### WHAT YOU SHOULD DO
Would you return the items line for line, starting at the line that contains "verwaltung@grundschule-kemmern.de (1145, 25)" and going through the end of the items, with the pictures left out?

### DATA FOR THIS EXERCISE
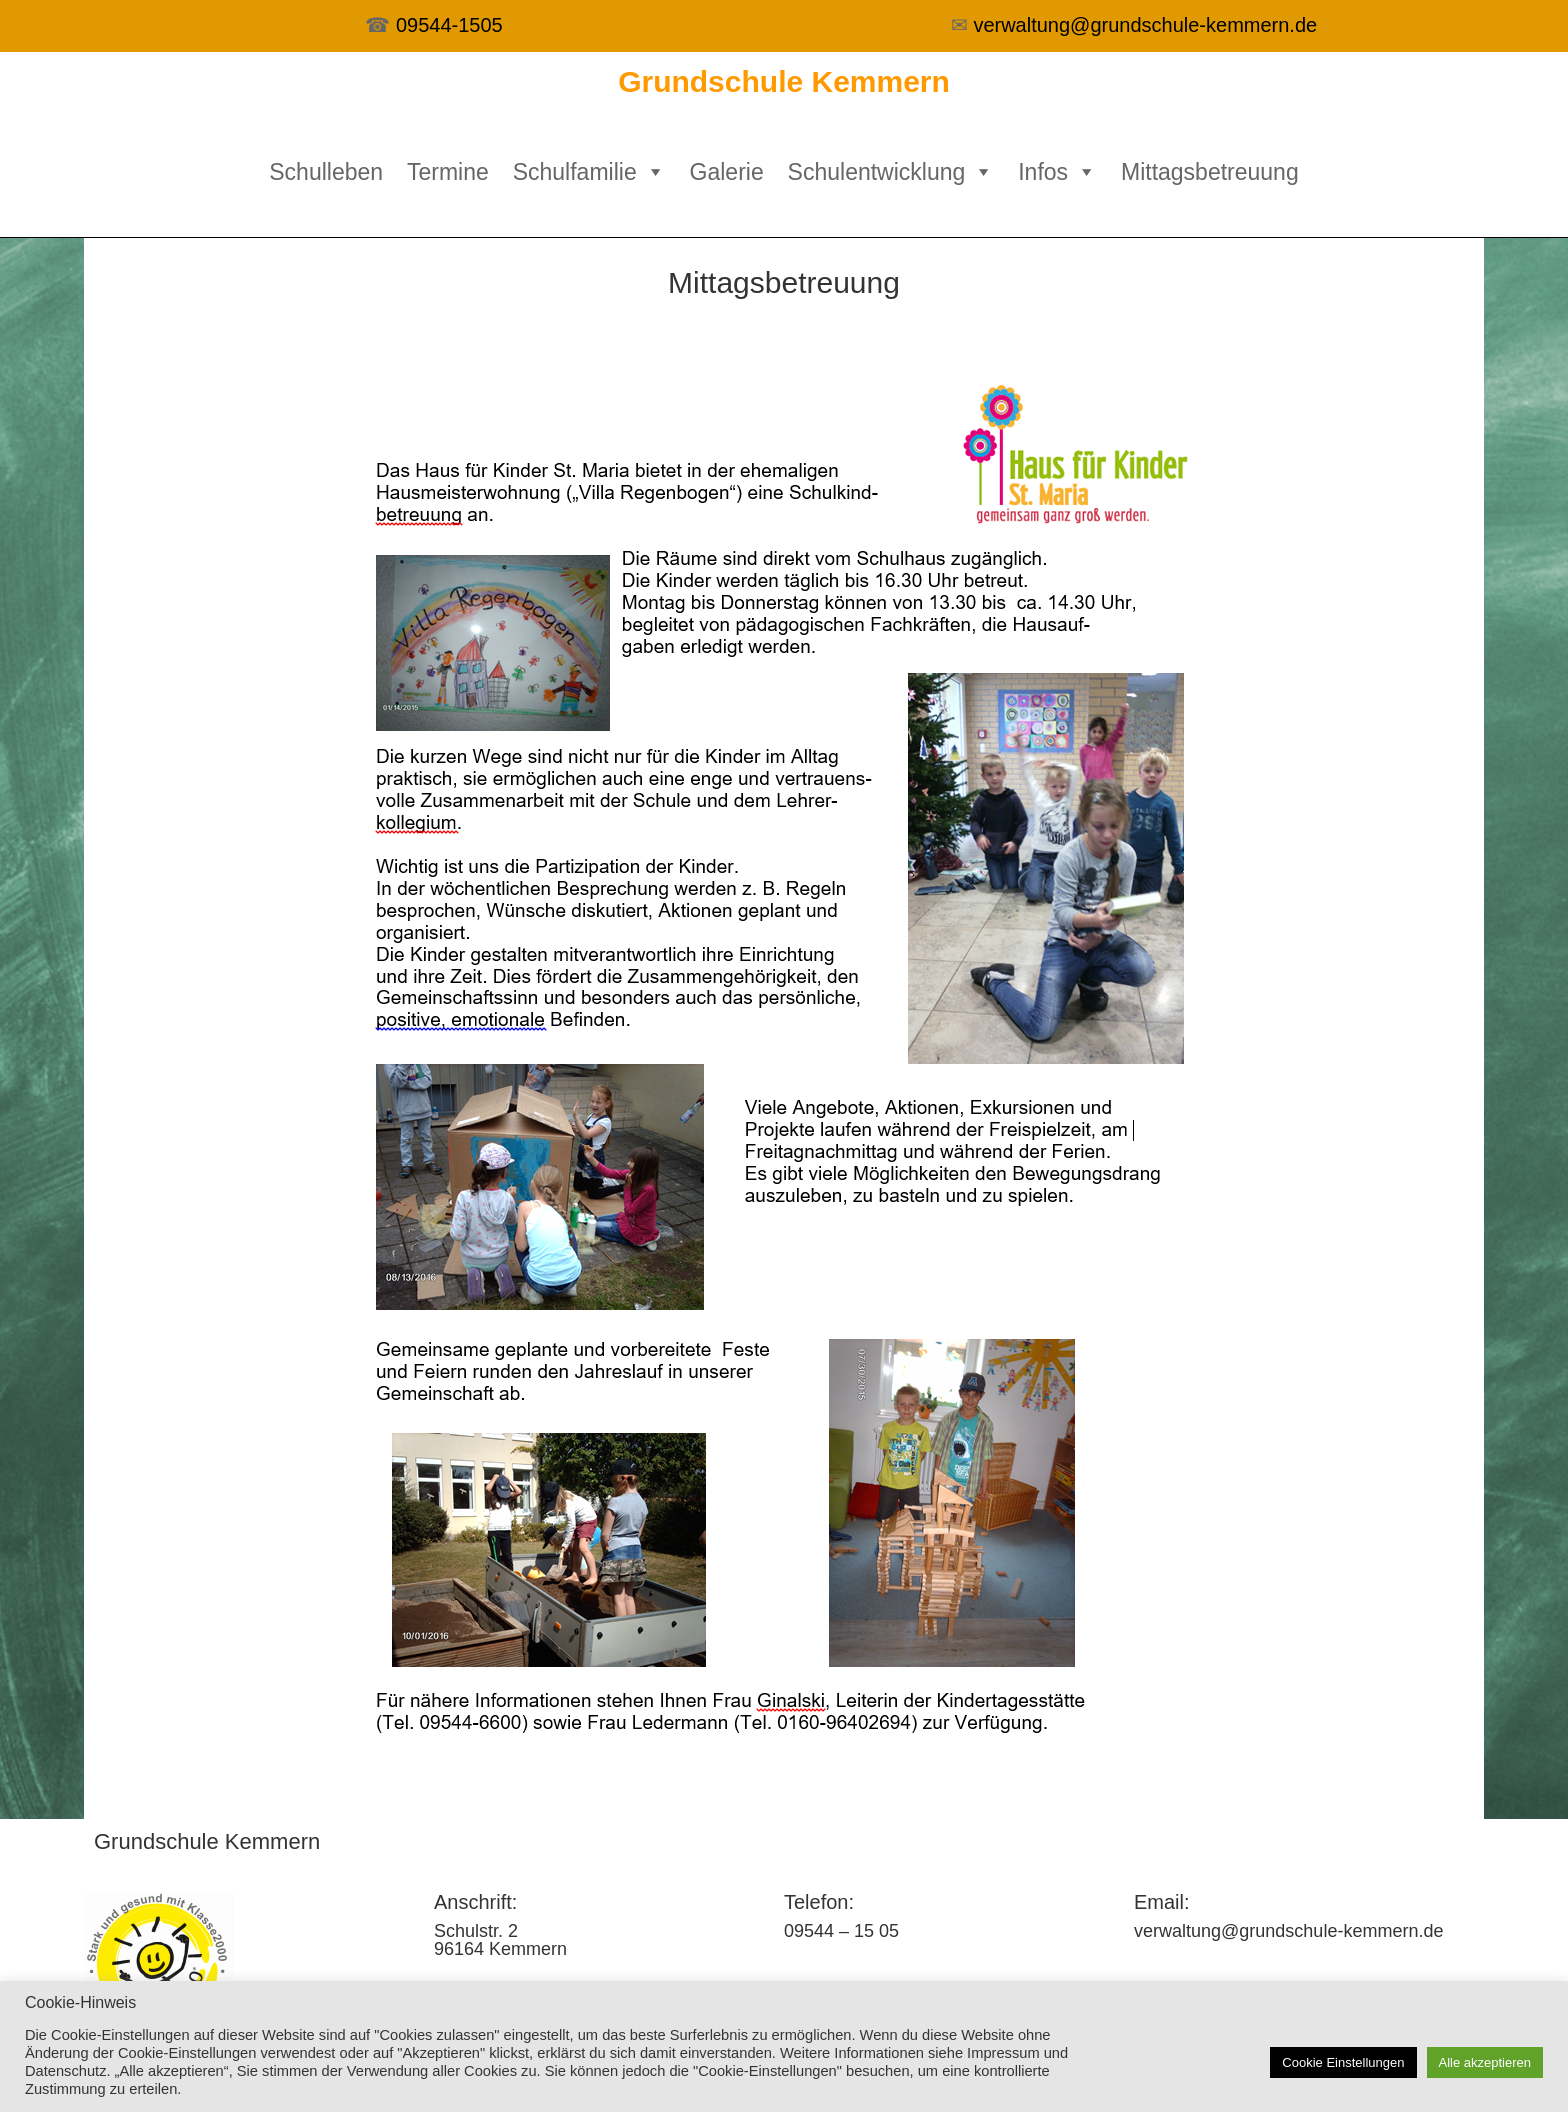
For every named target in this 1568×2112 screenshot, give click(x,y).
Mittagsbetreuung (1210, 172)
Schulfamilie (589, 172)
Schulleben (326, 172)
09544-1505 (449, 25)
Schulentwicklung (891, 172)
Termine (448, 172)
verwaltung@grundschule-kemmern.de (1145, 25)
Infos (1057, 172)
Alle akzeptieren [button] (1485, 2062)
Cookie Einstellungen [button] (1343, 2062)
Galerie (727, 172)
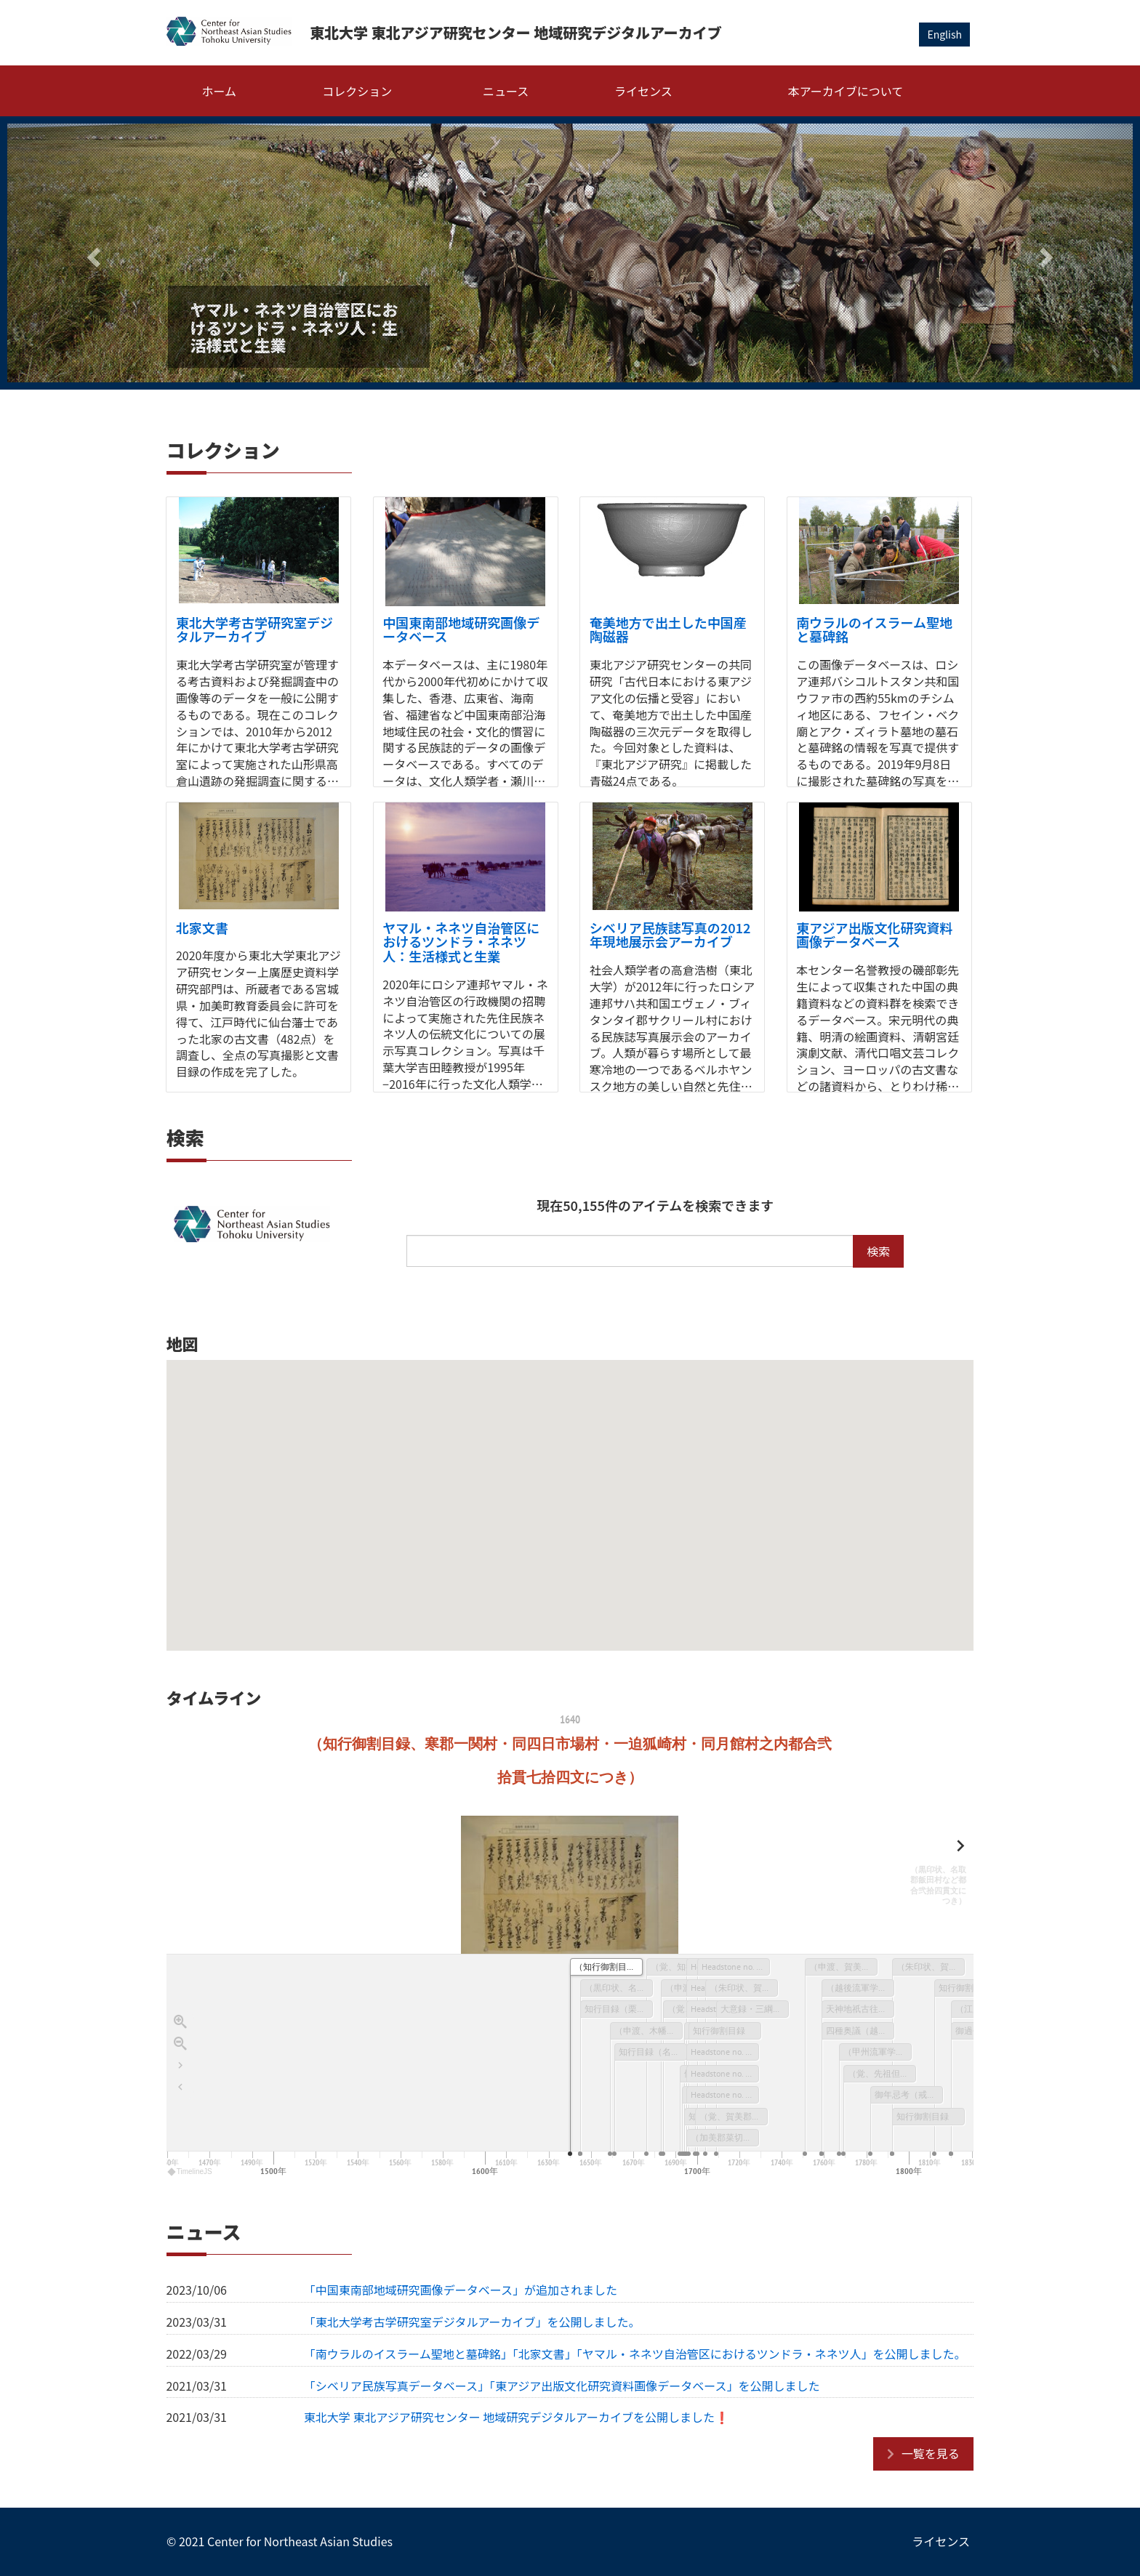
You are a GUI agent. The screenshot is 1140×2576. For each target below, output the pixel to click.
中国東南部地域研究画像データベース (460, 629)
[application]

### OUTPUT FOR THIS TASK
verwaltung@grundschule-kemmern.de (1145, 25)
Infos (1057, 172)
Alle akzeptieren [button] (1485, 2062)
Cookie Einstellungen [button] (1343, 2062)
Galerie (727, 172)
You are a GUI agent. The screenshot is 1140×2576. For each target below, output the pixel to click.
中国東南部地域研究画像データベース (460, 629)
[application]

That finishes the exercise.